One big last accomplishment is that the team used the sustainability lens and leveraged the latest evidence for family planning programming over the years to build the capacity of state partners so they could enhance leadership, family planning governance and accountability. In addition to generating homegrown evidence-based, high impact family planning interventions, the team would go above and beyond to leverage any evidence from the global community and adapt it to the local context so that people in Nigeria could benefit.

SD: I wanted to ask about that. With NURHI ending, will its gains in family planning be sustained in Nigeria?
RD: Yes. Definitely. Given the fact that the whole journey started with sustainability in mind, at every step of the way. Sustainability doesn’t happen overnight. It’s a long process. And you work on it at every step. The team is leaving behind strong civil society organizations with the capacity to track and advocate for family planning including budget tracking and budget release. They leave behind a wealth of best family planning practices and highly capable stakeholders who can leverage the technical resources and tools developed and tailored to the Nigerian context. Several states have already adopted some of the resources as has the Federal Ministry of Health. These include the framework for how to conduct a 72-hour clinic makeover, interfaith messages on child spacing, key contraceptive training manuals and more. These are profound system changes that come with mindset shift and that, to me, is sustainability.
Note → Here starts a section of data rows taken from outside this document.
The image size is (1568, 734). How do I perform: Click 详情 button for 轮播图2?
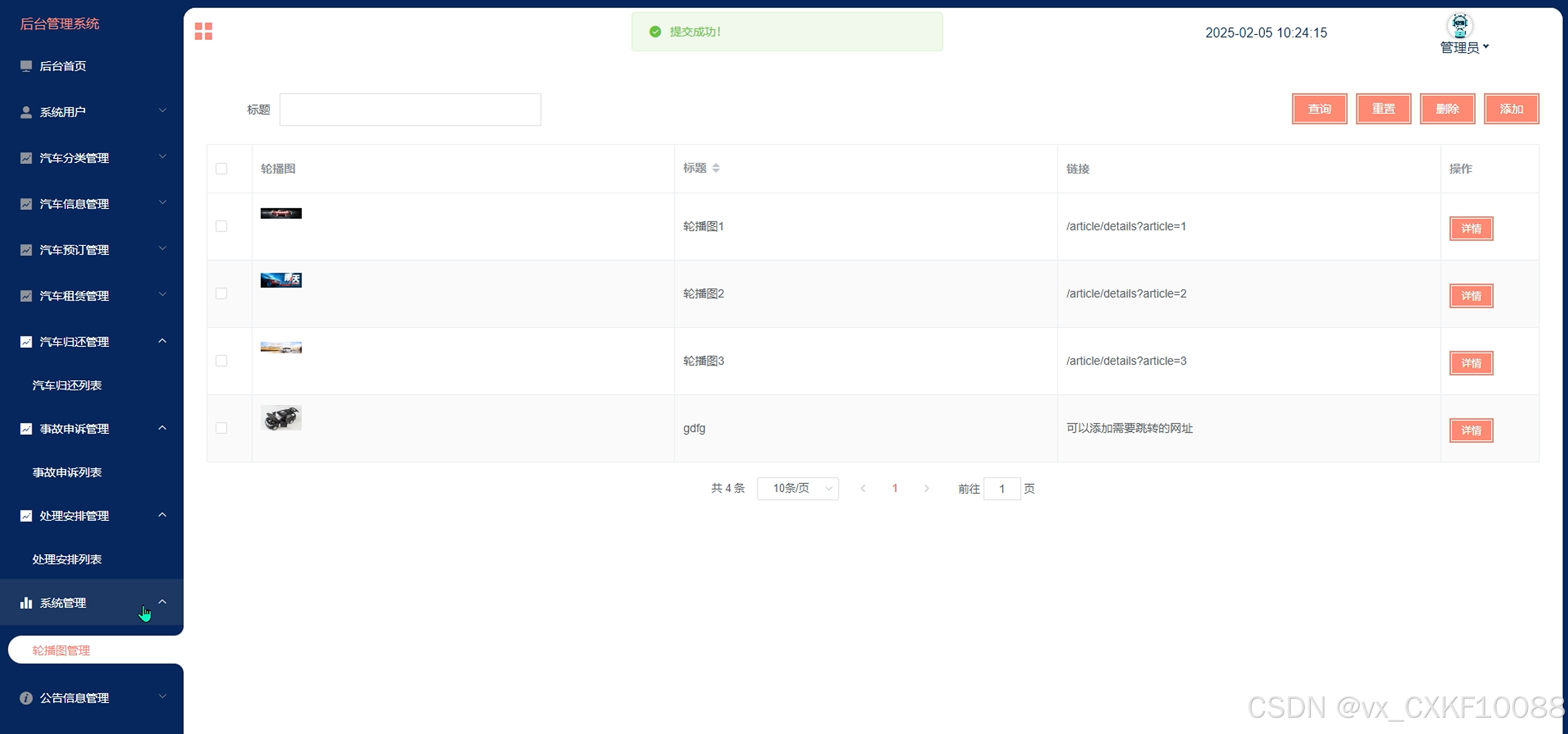[x=1471, y=296]
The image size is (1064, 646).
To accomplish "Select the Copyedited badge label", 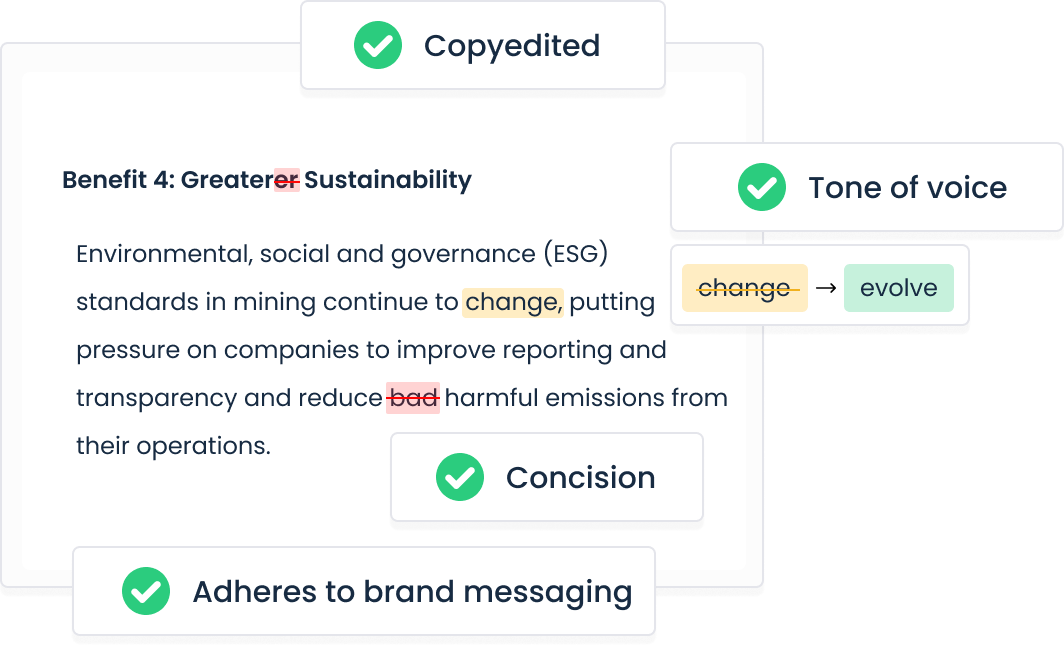I will click(512, 45).
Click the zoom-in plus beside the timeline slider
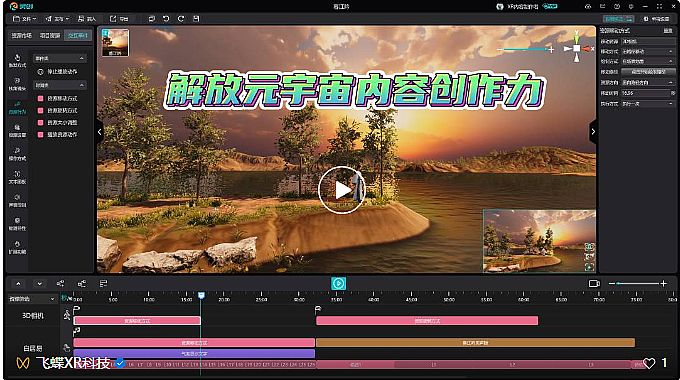The width and height of the screenshot is (680, 380). coord(663,283)
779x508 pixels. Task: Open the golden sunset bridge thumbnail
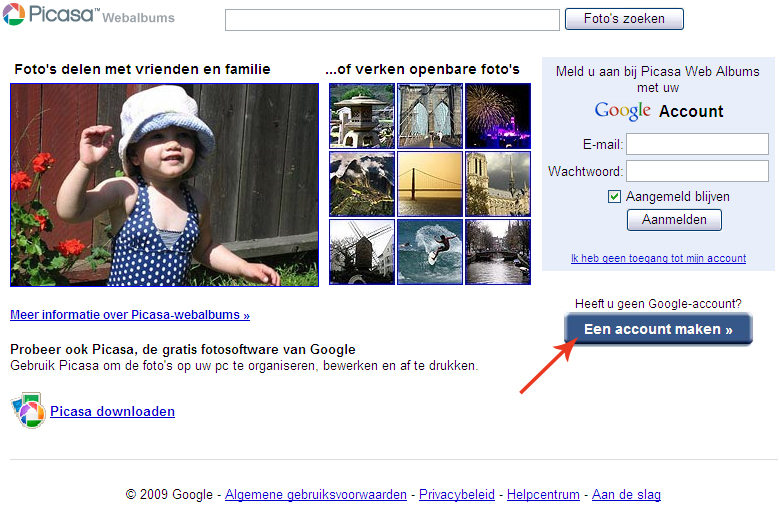pyautogui.click(x=429, y=184)
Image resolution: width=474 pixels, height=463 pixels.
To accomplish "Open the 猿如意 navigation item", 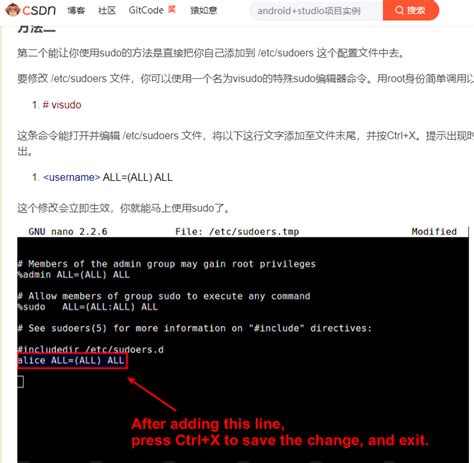I will (x=203, y=10).
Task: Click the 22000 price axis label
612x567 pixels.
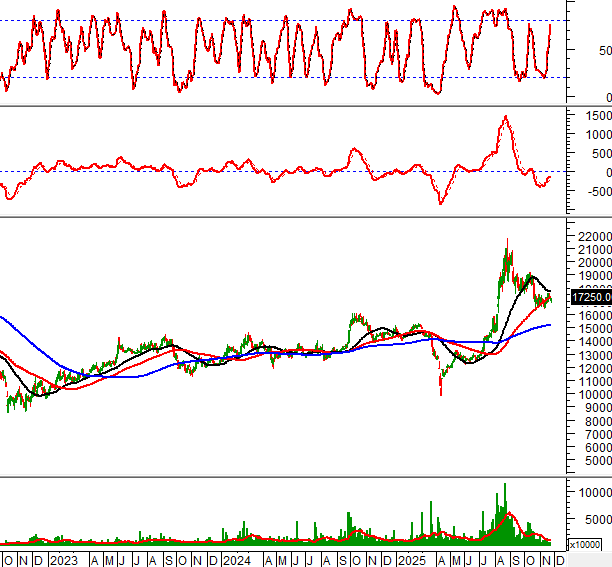Action: point(590,263)
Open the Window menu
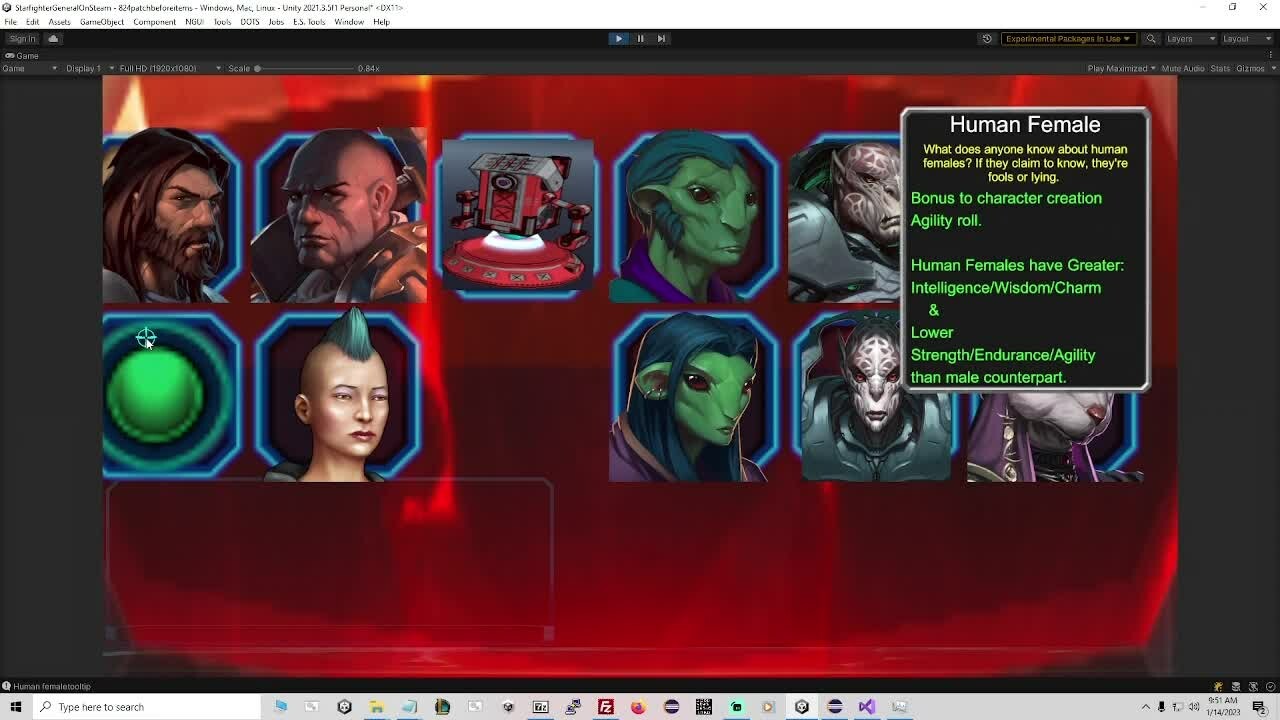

Another sign of sustainability is that family planning is no longer taboo in Nigeria. We still have a long way to go, but the work the Foundation has supported over the last 10 years has contributed to the shifting of the social norms. Also, key best practices have now been adopted for implementation even in states where NURHI wasn’t working. And we have seen other donor partners funding high-impact family planning interventions in the states they support. States are mobilizing their own resources to fund the refurbishment of health facilities based on the 72-hour makeover process. So those to me are also important milestones when it comes to sustainability.

SD: Is the current COVID-19 pandemic stealing attention and resources from reproductive health?
RD: The overall trend we are seeing with COVID-19 — which it is not just in Nigeria — is a decrease in maternal, neonatal and child health and family planning. The Foundation has rallied the global community to stress the critical need of ensuring that these essential services are maintained to sustain the gains we have made.
We have a different funding stream to support country COVID response, so I can say that the Foundation’s resources allocated to reproductive health and family planning were not diverted to deal with COVID. We want to make sure essential services continue during the pandemic, especially at the primary health care level. The big challenge, of course, that we all face is what is happening in weak health systems. There is an opportunity to further harness the private sector to ensure access to family planning continues. 

SD: What do you want the people of Nigeria to know about the future of family planning?
RD: Family planning remains a priority for Nigeria and for the Foundation, and we remain committed to supporting the national family planning blueprint in various forms as we have done in the past. Family planning is even more relevant in the context of Nigeria given the large youth population. The country needs to succeed in their demographic transition to reap the economic growth potential of having so many young people entering the workforce. And we all know the economic benefits of family planning. I think there is momentum here and family planning remains a priority.

The Challenge Initiative (TCI), another Foundation project led by CCP in Nigeria, provides the opportunity to accelerate family planning progress by implementing high-impact interventions that were seeded by NURHI over the last 10 years. After successfully demonstrating what works in family planning in Nigeria, it is time to evolve into a more agile mechanism that allows any Nigeria state to use their own financial resources to continue what we have started.